For other posts, the top 5 hours for the highest average comments per post was 32.33 at 14:00. The other 4 hours were during the same time of the day (afternoon), ranging from 11:00 to 15:00. 

# Finding the Average Number of Points Per Post For Different Times of the Day (Other Posts)

In [78]:
other_points_list = []

for row in other_posts:
    created_at = row[6]
    num_points = int(row[3])
    other_points_list.append([created_at,num_points])
    

  
other_points_counts_by_hour = {}
other_points_by_hour = {}
template = "%m/%d/%Y %H:%M"
for rows in other_points_list:
    date = rows[0] 
    points = rows[1]
    hour = dt.datetime.strptime(date, template).strftime("%H")
    if hour not in other_points_counts_by_hour:
        other_points_counts_by_hour[hour] = 1
        other_points_by_hour[hour] = points
    else:
        other_points_counts_by_hour[hour] += 1
        other_points_by_hour[hour] += points


In [80]:
avg_other_points_by_hour = []

for hr in other_points_by_hour:
    avg_other_points_by_hour.append([hr,(other_points_by_hour[hr]/other_points_counts_by_hour[hr])]) 

avg_other_points_by_hour

[['11', 57.56818181818182],
 ['19', 60.01122448979592],
 ['22', 50.236147757255935],
 ['00', 58.4582651391162],
 ['04', 49.66740088105727],
 ['09', 53.93632958801498],
 ['16', 54.182561307901906],
 ['18', 53.928966789667896],
 ['10', 60.4839255499154],
 ['12', 57.3979721166033],
 ['20', 45.24478594950604],
 ['03', 56.92137592137592],
 ['17', 57.97861420017109],
 ['14', 61.78601252609603],
 ['13', 62.525054466230934],
 ['01', 50.606],
 ['23', 52.02967359050445],
 ['08', 54.09274193548387],
 ['02', 58.471655328798185],
 ['21', 49.369565217391305],
 ['15', 60.542307692307695],
 ['06', 46.23529411764706],
 ['05', 49.96649484536083],
 ['07', 56.832589285714285]]

In [81]:
swap_avg_other_points_by_hour = []

for hour in avg_other_points_by_hour:
    swap_avg_other_points_by_hour.append([hour[1],hour[0]])

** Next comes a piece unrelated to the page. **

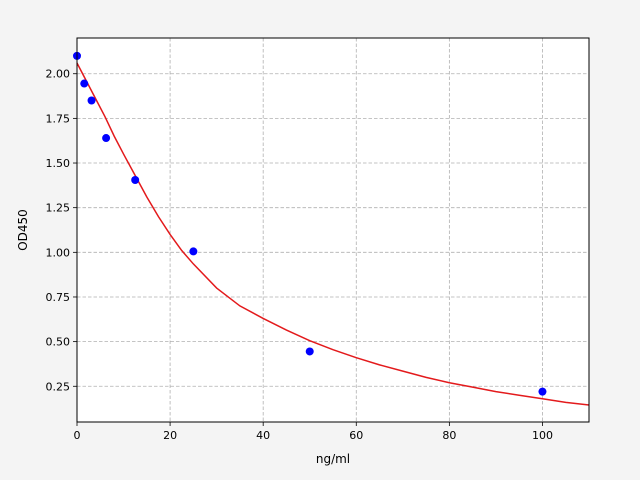 The width and height of the screenshot is (640, 480). What do you see at coordinates (58, 252) in the screenshot?
I see `y-tick-label: 1.00` at bounding box center [58, 252].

print(swap_avg_other_points_by_hour)
sorted_swap_points_other = sorted(swap_avg_other_points_by_hour,reverse=True)

[[57.56818181818182, '11'], [60.01122448979592, '19'], [50.236147757255935, '22'], [58.4582651391162, '00'], [49.66740088105727, '04'], [53.93632958801498, '09'], [54.182561307901906, '16'], [53.928966789667896, '18'], [60.4839255499154, '10'], [57.3979721166033, '12'], [45.24478594950604, '20'], [56.92137592137592, '03'], [57.97861420017109, '17'], [61.78601252609603, '14'], [62.525054466230934, '13'], [50.606, '01'], [52.02967359050445, '23'], [54.09274193548387, '08'], [58.471655328798185, '02'], [49.369565217391305, '21'], [60.542307692307695, '15'], [46.23529411764706, '06'], [49.96649484536083, '05'], [56.832589285714285, '07']]


In [83]:
print("Top 5 Hours for Other Posts Points")
for avg,hour in sorted_swap_points_other[:5]:
    hour = dt.datetime.strptime(hour,"%H").strftime("%H:%M")
    template = "{}: {:.2f} average points per post.".format(hour,avg)
    print(template)

Top 5 Hours for Other Posts Points
13:00: 62.53 average points per post.
14:00: 61.79 average points per post.
15:00: 60.54 average points per post.
10:00: 60.48 average points per post.
19:00: 60.01 average points per post.


For other posts, the highest average number of points was 62.53, and the times at which these highest instances occured ranged from 10:00 to 19:00.